▶ [TEXTE ÉTUDIÉ]:
*-*-*
C’est à l’homme d’affaires américain Henry Flagler que revient l’idée d’un chemin de fer entre Key West et Miami. Après sept ans de travail dans des conditions précaires, l’Overseas Railroad est inauguré en 1912, puis détruit par l’ouragan Labor Day en 1935. Trop coûteux à reconstruire, il est remplacé en 1938 par l’Overseas Highway.
Tout de suite après le passage d’Irma, en septembre dernier, cette saisissante route qui se déroule à l’infini dans la mer, entre tous les bleus possibles de la Création, a été entièrement inspectée et déclarée praticable sur la totalité des 250 km de l’archipel.
Le mois dernier, la vie battait son plein le long de l’Overseas Highway. Les Conches célébraient le Festival des fruits de mer, à Islamorada, bien qu’on puisse encore rendre compte des dégâts d’Irma : maisons démolies, arbres et cactus cassés, bateaux échoués… la vie a repris son cours partout. Et le trafic du dimanche aussi.
*-*-*
▶ [TRAVAIL DEMANDÉ]:
A) Répondez à ces questions sur le texte consacré à l'Overseas Highway :
(i) En quelle année l'Overseas Railroad a-t-il été inauguré ?
(ii) Sur combien de kilomètres la route a-t-elle été déclarée praticable après Irma ?
(iii) Dans quelle localité les Conches célébraient-ils le Festival des fruits de mer ?
B) Recopiez telles quelles les lignes de la liste, de sa toute première ligne jusqu'à celle qui contient "pyautogui.click(x=740, y=610)", cette dernière comprise.

(Données collectées)
*-*-*
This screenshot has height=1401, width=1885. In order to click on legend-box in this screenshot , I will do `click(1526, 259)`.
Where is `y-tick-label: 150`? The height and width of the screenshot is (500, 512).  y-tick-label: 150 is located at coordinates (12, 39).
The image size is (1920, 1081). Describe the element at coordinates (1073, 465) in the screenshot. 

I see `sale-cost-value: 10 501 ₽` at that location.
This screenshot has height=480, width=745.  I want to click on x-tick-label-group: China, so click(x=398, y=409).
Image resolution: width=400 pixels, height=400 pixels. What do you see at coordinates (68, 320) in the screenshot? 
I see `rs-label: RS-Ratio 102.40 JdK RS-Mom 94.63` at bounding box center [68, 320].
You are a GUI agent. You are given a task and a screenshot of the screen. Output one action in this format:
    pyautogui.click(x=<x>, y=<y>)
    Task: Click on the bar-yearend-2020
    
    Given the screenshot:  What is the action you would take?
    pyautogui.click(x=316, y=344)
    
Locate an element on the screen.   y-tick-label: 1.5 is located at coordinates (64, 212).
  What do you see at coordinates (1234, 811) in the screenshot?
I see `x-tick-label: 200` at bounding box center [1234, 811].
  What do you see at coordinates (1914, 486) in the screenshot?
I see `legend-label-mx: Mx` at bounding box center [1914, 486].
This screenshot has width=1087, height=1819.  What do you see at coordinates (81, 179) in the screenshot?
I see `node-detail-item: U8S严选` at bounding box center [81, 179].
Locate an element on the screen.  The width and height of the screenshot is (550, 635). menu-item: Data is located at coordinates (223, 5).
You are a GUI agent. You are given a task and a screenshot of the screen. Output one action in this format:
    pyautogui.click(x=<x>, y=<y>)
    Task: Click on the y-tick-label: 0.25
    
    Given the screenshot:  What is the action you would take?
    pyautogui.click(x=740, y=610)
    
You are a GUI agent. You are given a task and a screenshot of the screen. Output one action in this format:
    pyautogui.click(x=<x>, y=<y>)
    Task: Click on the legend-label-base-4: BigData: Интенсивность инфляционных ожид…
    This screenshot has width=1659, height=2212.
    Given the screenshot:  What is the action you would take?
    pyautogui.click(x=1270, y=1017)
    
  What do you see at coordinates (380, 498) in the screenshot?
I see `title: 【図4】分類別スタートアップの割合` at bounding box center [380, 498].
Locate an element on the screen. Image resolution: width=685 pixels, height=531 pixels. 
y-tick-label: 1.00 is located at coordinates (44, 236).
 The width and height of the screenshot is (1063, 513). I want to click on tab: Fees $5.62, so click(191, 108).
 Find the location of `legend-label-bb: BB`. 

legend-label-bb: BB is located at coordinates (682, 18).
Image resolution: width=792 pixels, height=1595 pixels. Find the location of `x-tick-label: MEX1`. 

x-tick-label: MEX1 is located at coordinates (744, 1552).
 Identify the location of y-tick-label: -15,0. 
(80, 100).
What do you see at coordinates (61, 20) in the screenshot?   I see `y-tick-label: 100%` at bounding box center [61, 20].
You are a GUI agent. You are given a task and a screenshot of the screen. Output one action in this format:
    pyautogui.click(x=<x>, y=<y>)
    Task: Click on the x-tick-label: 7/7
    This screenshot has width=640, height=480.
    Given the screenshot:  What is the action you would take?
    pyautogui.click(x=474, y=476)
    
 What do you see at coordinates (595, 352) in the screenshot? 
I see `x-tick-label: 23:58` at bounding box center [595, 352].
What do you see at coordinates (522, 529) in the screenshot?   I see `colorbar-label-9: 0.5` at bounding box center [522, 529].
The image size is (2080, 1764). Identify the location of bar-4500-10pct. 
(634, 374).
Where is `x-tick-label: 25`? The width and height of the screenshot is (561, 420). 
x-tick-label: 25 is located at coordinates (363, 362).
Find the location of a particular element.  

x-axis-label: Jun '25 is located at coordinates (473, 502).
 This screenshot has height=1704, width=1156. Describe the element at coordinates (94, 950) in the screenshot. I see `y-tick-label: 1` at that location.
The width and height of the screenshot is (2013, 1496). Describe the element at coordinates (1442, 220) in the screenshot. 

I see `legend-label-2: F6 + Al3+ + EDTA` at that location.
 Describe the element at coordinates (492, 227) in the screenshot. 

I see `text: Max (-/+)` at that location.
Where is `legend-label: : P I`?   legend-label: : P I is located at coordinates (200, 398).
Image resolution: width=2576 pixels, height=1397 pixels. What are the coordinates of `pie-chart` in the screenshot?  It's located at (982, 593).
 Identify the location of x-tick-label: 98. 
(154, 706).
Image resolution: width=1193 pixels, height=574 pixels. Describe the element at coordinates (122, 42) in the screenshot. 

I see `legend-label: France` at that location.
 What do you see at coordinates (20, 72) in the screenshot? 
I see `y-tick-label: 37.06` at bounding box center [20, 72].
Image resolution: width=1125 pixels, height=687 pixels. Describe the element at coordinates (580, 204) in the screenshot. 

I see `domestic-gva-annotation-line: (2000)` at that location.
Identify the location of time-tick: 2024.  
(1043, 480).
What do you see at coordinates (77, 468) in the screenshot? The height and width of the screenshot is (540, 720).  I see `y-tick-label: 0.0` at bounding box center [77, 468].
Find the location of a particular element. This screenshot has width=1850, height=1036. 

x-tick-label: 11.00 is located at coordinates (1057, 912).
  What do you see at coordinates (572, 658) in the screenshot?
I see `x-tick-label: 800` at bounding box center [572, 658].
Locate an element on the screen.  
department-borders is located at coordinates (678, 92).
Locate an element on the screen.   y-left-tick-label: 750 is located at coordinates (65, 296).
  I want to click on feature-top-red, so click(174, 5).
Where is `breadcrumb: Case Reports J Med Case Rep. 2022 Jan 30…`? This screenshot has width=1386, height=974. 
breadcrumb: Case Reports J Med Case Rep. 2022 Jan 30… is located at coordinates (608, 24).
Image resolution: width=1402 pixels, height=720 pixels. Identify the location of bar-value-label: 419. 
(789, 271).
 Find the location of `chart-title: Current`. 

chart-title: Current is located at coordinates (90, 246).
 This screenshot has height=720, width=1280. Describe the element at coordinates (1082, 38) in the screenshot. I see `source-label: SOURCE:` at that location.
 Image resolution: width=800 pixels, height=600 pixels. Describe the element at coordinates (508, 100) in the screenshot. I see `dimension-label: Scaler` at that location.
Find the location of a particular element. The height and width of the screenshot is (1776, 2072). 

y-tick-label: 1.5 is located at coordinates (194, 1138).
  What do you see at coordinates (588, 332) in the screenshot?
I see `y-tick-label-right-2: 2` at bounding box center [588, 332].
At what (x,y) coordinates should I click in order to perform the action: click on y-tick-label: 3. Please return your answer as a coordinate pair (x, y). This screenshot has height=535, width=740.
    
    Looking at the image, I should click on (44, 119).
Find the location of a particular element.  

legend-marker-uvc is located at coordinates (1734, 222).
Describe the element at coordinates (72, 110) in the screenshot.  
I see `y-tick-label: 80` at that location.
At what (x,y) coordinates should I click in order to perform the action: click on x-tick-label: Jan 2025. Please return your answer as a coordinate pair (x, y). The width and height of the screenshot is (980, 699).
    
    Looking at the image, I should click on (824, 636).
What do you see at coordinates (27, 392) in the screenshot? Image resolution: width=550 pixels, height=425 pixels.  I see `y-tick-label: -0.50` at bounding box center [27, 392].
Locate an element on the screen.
*-*-*
▶ [RÉPONSES]:
A)
(i) En 1912.
(ii) Sur 250 km.
(iii) À Islamorada.

B)
This screenshot has height=1401, width=1885. In order to click on legend-box in this screenshot , I will do `click(1526, 259)`.
Where is `y-tick-label: 150`? The height and width of the screenshot is (500, 512).  y-tick-label: 150 is located at coordinates (12, 39).
The image size is (1920, 1081). Describe the element at coordinates (1073, 465) in the screenshot. 

I see `sale-cost-value: 10 501 ₽` at that location.
This screenshot has height=480, width=745.  I want to click on x-tick-label-group: China, so click(x=398, y=409).
Image resolution: width=400 pixels, height=400 pixels. What do you see at coordinates (68, 320) in the screenshot? 
I see `rs-label: RS-Ratio 102.40 JdK RS-Mom 94.63` at bounding box center [68, 320].
You are a GUI agent. You are given a task and a screenshot of the screen. Output one action in this format:
    pyautogui.click(x=<x>, y=<y>)
    Task: Click on the bar-yearend-2020
    
    Given the screenshot:  What is the action you would take?
    pyautogui.click(x=316, y=344)
    
Locate an element on the screen.   y-tick-label: 1.5 is located at coordinates (64, 212).
  What do you see at coordinates (1234, 811) in the screenshot?
I see `x-tick-label: 200` at bounding box center [1234, 811].
  What do you see at coordinates (1914, 486) in the screenshot?
I see `legend-label-mx: Mx` at bounding box center [1914, 486].
This screenshot has width=1087, height=1819.  What do you see at coordinates (81, 179) in the screenshot?
I see `node-detail-item: U8S严选` at bounding box center [81, 179].
Locate an element on the screen.  The width and height of the screenshot is (550, 635). menu-item: Data is located at coordinates (223, 5).
You are a GUI agent. You are given a task and a screenshot of the screen. Output one action in this format:
    pyautogui.click(x=<x>, y=<y>)
    Task: Click on the y-tick-label: 0.25
    
    Given the screenshot:  What is the action you would take?
    pyautogui.click(x=740, y=610)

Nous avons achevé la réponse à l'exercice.